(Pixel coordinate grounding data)

=-=-=

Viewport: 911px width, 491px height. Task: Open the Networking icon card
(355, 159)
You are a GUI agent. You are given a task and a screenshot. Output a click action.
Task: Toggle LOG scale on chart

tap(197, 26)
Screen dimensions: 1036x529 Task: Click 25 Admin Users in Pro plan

=-=-=

TASK PROMPT – Transcribe the records in full, so that each line reads exactly as before.

TASK RESPONSE –
Viewport: 911px width, 491px height. Task: Open the Networking icon card
(355, 159)
You are a GUI agent. You are given a task and a screenshot. Output a click action.
Task: Toggle LOG scale on chart

tap(197, 26)
Screen dimensions: 1036x529 Task: Click 25 Admin Users in Pro plan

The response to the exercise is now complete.